Notoriously, the Bullingdon Club, an exclusive all-male dining club at the University of Oxford, of which Boris Johnson and David Cameron were both members in the 1980s, asks prospective members to burn a £50 note in front of a beggar as part of an initiation ceremony: in a way, all “luxury” is just this act by another name (in this, both as art and as satire, Catellan’s toilet is easily overshadowed by the KLF’s K Foundation Burn A Million Quid, the 1994 action in which the sometime British chart-topping musicians announced their entry into the conceptual art world by filming themselves destroying almost all the money they had earned in royalties). The point of Drake’s sex watch is hardly to communicate messages like “I want to lick your pussy.” It is rather to communicate, to the public at large, “fuck you, I can afford to spend what is quite plausibly more money than you will earn in your lifetime on the stupidest thing that maybe anyone can imagine.”
The just society would not be one which made “luxury” available to all, rather, it would eliminate luxury as a possibility. “From each according to their ability,” as Marx famously proclaimed in his Critique of the Gotha Programme, “to each according to their needs.”
Of course this can make it sound as if any prospective communist utopia would be a rather drab, gray place, which I think is the sort of concern which makes Bastani so keen to sew “luxury” into the fabric of his ideal world.
But perhaps we ought to turn this on its head: perhaps the pursuit of luxury is itself a dull, numbing grind, every bit as depressing as the thought of sitting squeezing out runny hungover shits into the bowl of the most expensive toilet in the world (ironically, Drake’s music often communicates exactly this ennui). In his aphorism “Sur L’Eau,” Adorno envisions a blissful, pastoral utopia in which a liberated mankind has “(grown) tied of development and, out of freedom, leave(s) possibilities left unused, instead of storming under a confused compulsion to the conquest of strange stars.”

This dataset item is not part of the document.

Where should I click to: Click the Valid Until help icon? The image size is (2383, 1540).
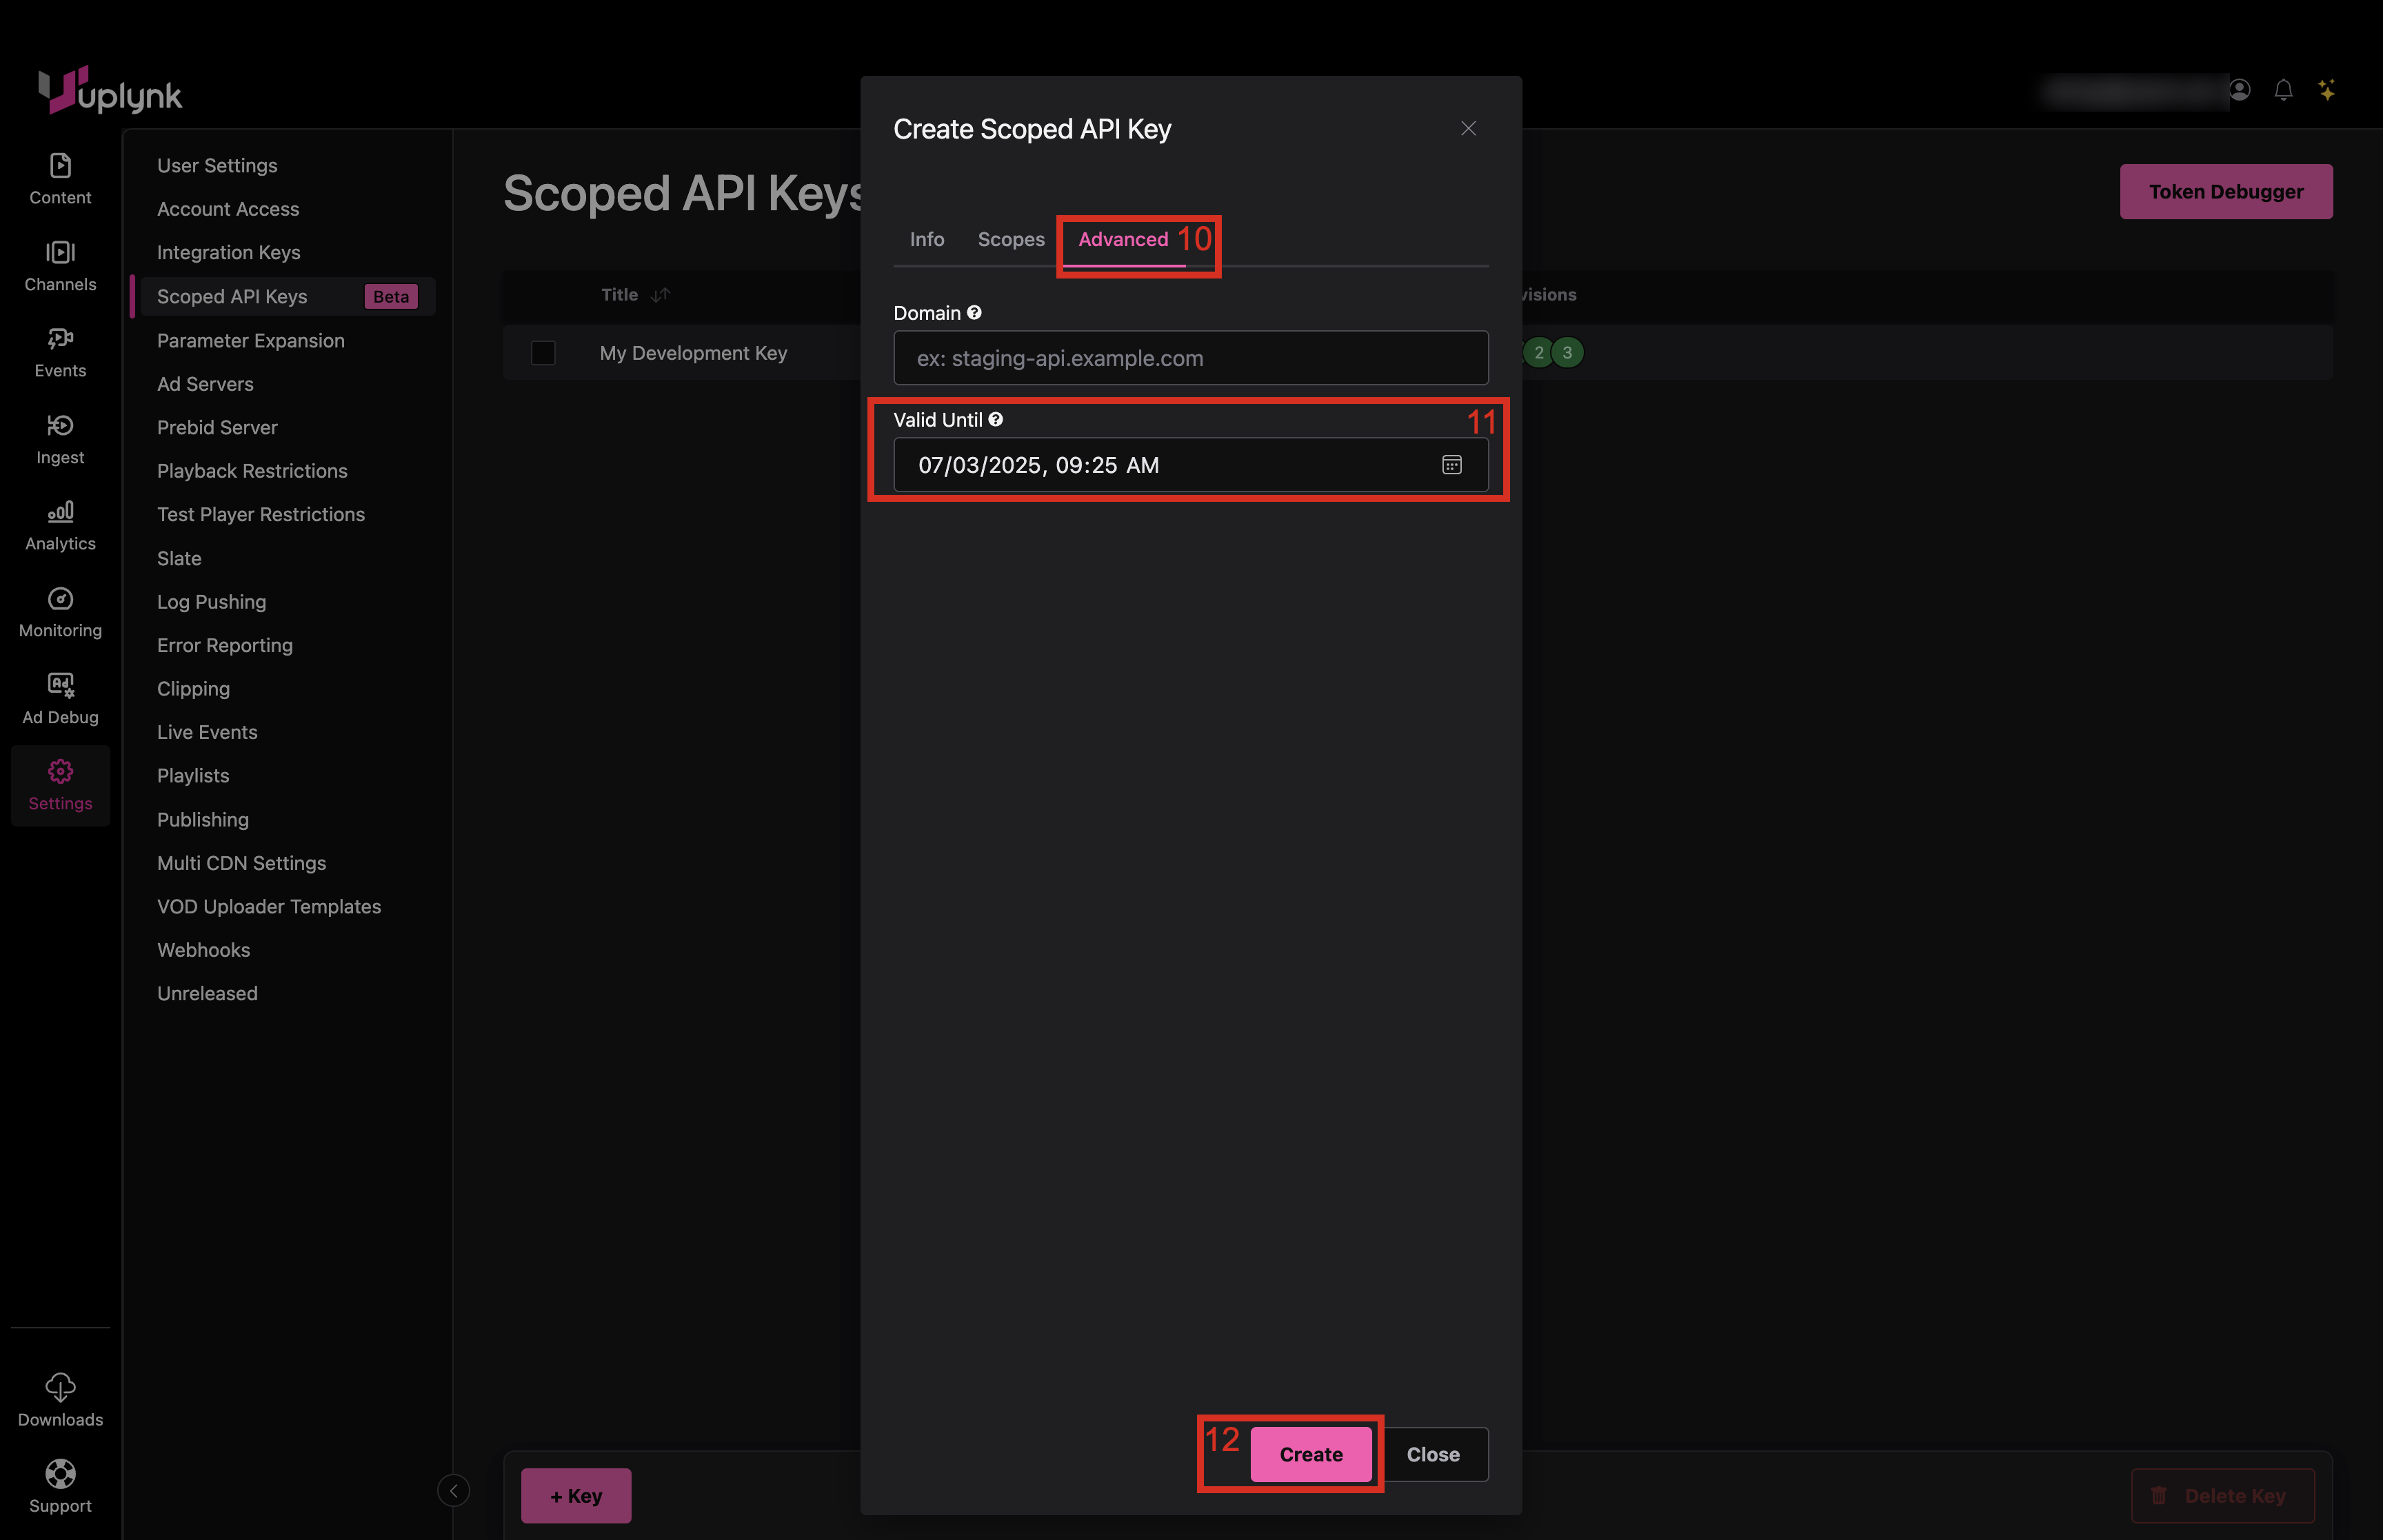(x=996, y=420)
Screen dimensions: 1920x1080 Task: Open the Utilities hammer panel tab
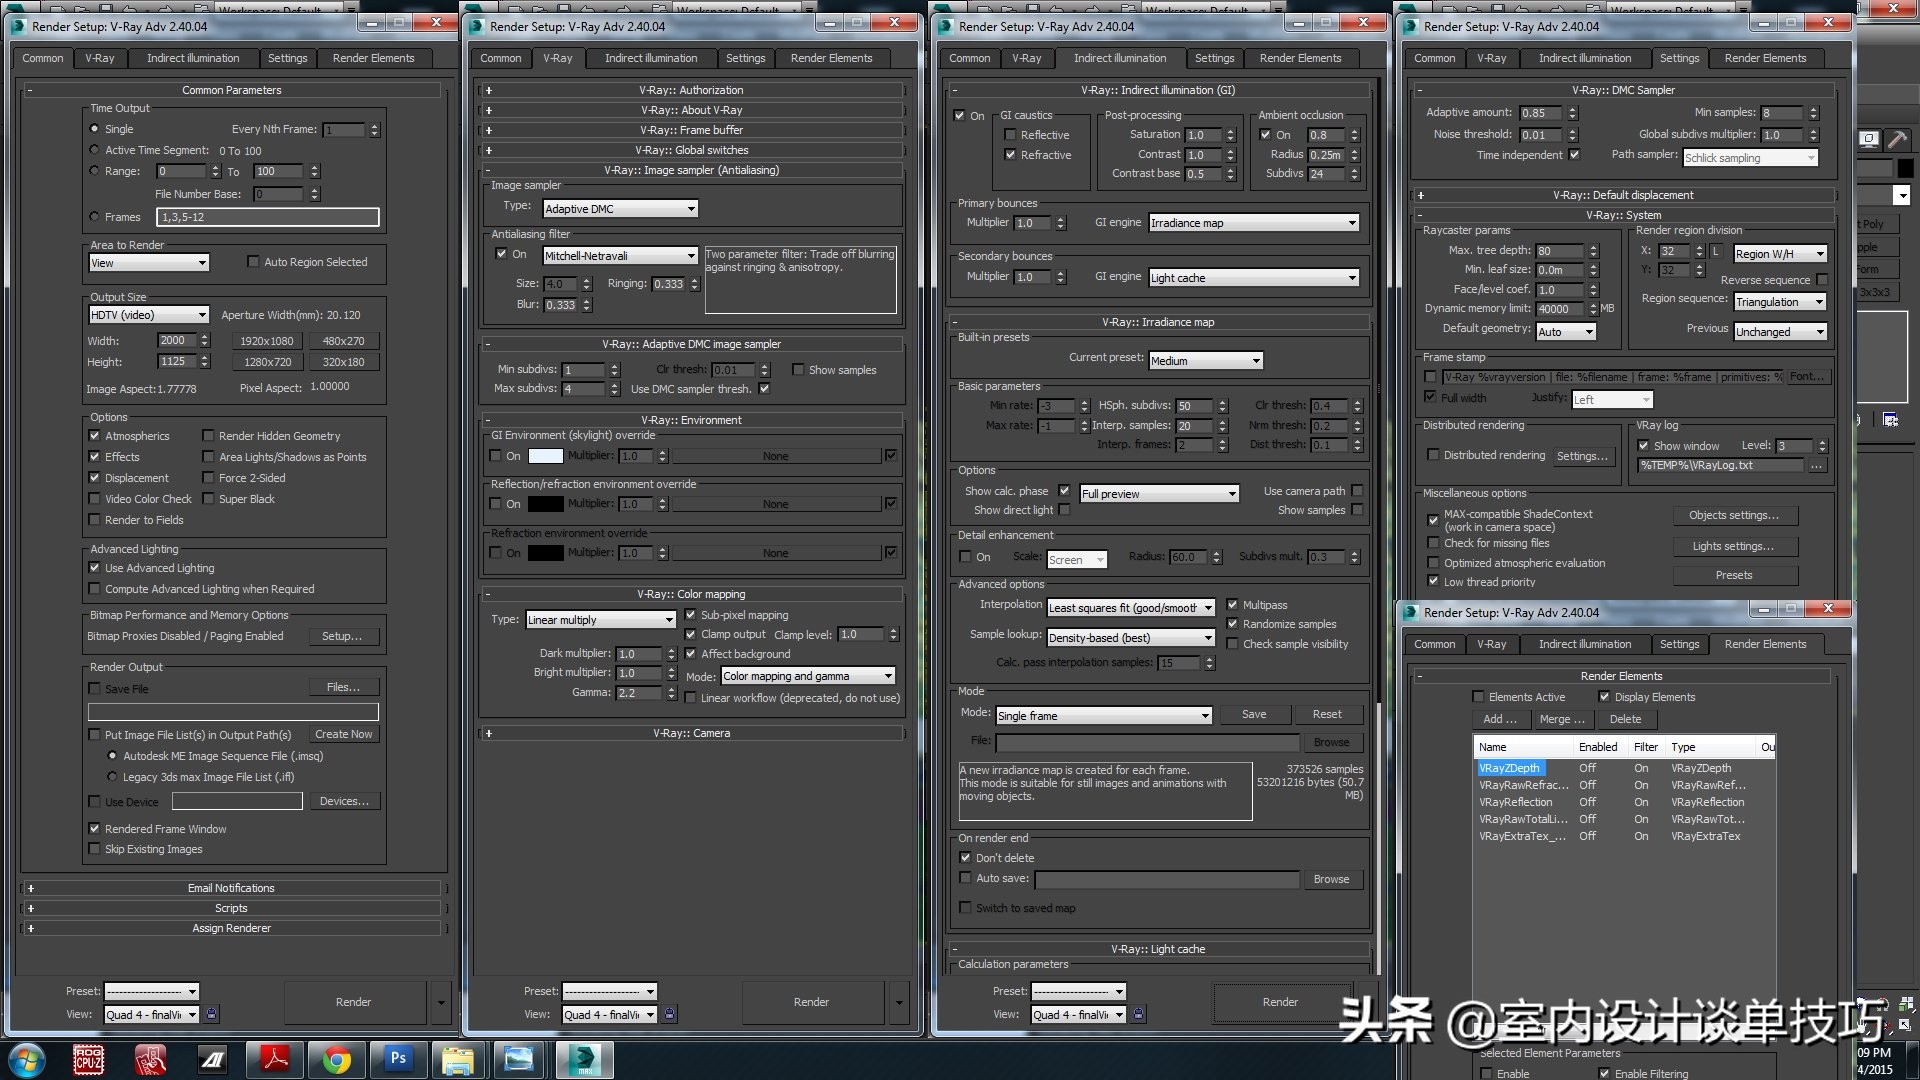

Adorno gives us an image, then, of a society which has cast off the need for luxury completely: “Doing nothing, like an animal; lying on water and looking peacefully at the sky, ‘being, nothing else, without any further definition and fulfilment.’” No more sex watches, no more infrared saunas, no more toilets made of anything fancier than porcelain — who, after all, would care?
“There is tenderness only in the coarsest demand,” Adorno writes. “That no one shall go hungry any more.” In contrast, perhaps, there is luxury only in the stupidest demand imaginable: that no one shall shit in anything other than a solid gold toilet.